Louisiana House Passes Bill to Ban State and Local Government COVID Vaccination Mandates | Louisiana
(The Center Square) — Legislation prohibiting state and local governments from requiring proof of a COVID-19 vaccination to enter public places and private businesses cleared the House this week.
Lawmakers voted 64-31 to approve House Bill 990sponsored by Rep. Thomas Pressly, R-Shreveport, to prohibit state and local governments from requiring proof of vaccination as a condition of entry to public spaces and businesses.
“This bill does three things: First, it prohibits public vaccine warrants for COVID vaccines for entry into public or private property and for receiving goods or services,” Pressly said Wednesday. “It also has in provision B, deals with federal law and avoids preemption issues.
“And then, thirdly, it allows companies to decide whether or not to implement their own policies for their business,” he said.
Rep. Beryl Amedée, R-Gray, offered a amendment to the bill that would have deleted the third provision, which reads “nothing in this part shall be construed or interpreted as prohibiting or otherwise impairing the rights of any private company or other private entity wishing to implement a policy , procedure or requirement regarding COVID -19 vaccines.”
“The deletion of Section C does not affect the overall intent of the bill,” she said. “The intent of the bill is to prohibit government discrimination based on COVID vaccination status. Section C is not necessary to achieve this purpose.
“Keeping Section C is problematic. Section C greenlights, endorses and promotes religious and medical discrimination in the private sector,” she argued.
Representative Raymond Crews, R-Bossier City, also came out in favor of eliminating Section C.
“First of all, I don’t think this paragraph is relevant to the bill at all,” he said. “Secondly, I agree with the precept, but not with the implementation or the result. It restricts individual freedom, and I don’t think it’s necessary.”
AmedeeThe amendment would also have injected the words “valid and enforceable” with respect to exempt federal laws into Section B of the bill.
Section B states: “The provisions of this Part do not apply to any COVID-19 vaccination mandate that is required under federal law or regulation.”
Amedee argued that the federal government had delegated the enforcement of vaccination mandates to private companies, “and the mandates are now rescinded.”
Pressly opposed the two amendments proposed by Amédée.

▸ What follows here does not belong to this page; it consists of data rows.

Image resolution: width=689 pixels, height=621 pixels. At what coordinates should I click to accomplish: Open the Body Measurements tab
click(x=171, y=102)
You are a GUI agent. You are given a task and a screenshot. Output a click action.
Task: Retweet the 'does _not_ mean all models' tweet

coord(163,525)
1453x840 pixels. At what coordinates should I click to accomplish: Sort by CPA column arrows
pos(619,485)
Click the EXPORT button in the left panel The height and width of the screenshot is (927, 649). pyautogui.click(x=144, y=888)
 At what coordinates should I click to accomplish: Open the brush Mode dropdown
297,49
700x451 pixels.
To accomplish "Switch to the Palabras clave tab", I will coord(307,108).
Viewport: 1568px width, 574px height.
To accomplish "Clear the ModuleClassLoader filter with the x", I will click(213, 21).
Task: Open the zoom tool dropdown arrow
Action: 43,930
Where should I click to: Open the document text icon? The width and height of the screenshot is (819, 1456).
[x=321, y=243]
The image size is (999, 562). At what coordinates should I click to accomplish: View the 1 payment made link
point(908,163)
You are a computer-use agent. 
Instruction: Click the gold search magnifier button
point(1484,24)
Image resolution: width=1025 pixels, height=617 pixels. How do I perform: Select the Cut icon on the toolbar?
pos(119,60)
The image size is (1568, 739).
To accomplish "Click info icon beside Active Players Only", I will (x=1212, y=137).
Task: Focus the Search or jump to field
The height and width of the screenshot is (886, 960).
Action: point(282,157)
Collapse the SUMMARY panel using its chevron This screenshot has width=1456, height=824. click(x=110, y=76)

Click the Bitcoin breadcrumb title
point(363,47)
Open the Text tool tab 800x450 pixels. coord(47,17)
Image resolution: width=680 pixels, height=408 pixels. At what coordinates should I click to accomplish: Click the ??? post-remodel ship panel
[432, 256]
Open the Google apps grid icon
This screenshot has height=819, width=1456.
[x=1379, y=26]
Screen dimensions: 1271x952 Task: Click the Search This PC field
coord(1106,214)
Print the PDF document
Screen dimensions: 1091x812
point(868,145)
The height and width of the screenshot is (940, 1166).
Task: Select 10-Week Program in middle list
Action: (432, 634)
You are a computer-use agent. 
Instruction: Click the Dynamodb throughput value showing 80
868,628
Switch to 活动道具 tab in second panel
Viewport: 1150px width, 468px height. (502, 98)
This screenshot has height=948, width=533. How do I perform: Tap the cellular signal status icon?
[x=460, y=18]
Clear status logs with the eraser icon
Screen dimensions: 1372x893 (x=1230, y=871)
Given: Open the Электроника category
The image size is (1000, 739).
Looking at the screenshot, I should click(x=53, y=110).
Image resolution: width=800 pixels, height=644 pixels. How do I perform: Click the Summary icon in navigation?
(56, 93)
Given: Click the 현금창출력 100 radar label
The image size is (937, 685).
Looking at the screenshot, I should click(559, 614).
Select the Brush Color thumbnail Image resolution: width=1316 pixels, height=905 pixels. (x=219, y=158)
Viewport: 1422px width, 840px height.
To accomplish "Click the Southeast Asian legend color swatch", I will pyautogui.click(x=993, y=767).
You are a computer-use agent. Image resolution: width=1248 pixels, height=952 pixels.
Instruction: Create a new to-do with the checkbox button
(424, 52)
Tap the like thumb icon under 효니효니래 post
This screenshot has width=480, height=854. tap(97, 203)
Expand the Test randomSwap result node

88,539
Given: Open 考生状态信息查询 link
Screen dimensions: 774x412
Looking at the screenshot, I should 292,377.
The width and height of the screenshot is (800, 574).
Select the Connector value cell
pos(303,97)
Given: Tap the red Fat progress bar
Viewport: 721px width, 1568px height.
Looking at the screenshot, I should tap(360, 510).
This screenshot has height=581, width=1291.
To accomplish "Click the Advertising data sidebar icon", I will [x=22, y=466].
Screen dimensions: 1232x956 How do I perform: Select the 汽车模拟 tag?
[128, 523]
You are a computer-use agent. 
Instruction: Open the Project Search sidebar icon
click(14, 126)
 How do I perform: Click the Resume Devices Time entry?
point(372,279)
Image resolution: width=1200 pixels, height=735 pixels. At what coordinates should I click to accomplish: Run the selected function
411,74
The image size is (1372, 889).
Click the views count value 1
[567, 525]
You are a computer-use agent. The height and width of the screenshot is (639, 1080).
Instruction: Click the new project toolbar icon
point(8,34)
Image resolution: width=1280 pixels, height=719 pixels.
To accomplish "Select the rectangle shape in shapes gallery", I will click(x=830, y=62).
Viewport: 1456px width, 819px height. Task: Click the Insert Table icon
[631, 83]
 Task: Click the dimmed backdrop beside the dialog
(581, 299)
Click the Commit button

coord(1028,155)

“I think it’s important to… make it very clear that companies decide what they want to do for their business,” he said. “Companies are owned by individuals, and I think it’s important that we keep that language.”
Pressly argued that the words “valid and enforceable” are unnecessary, citing U.S. Supreme Court precedent in Marbury v. Madison.
“It deals with what the courts are entitled to decide,” he said. “And what they’re saying is the court makes that decision. If it’s not valid federal law, then it’s not valid and enforceable, so it’s just not necessary language. .”
AmedeeThe amendment ultimately failed by a vote of 21-71.
HB 990 is now heading to the Senate for consideration.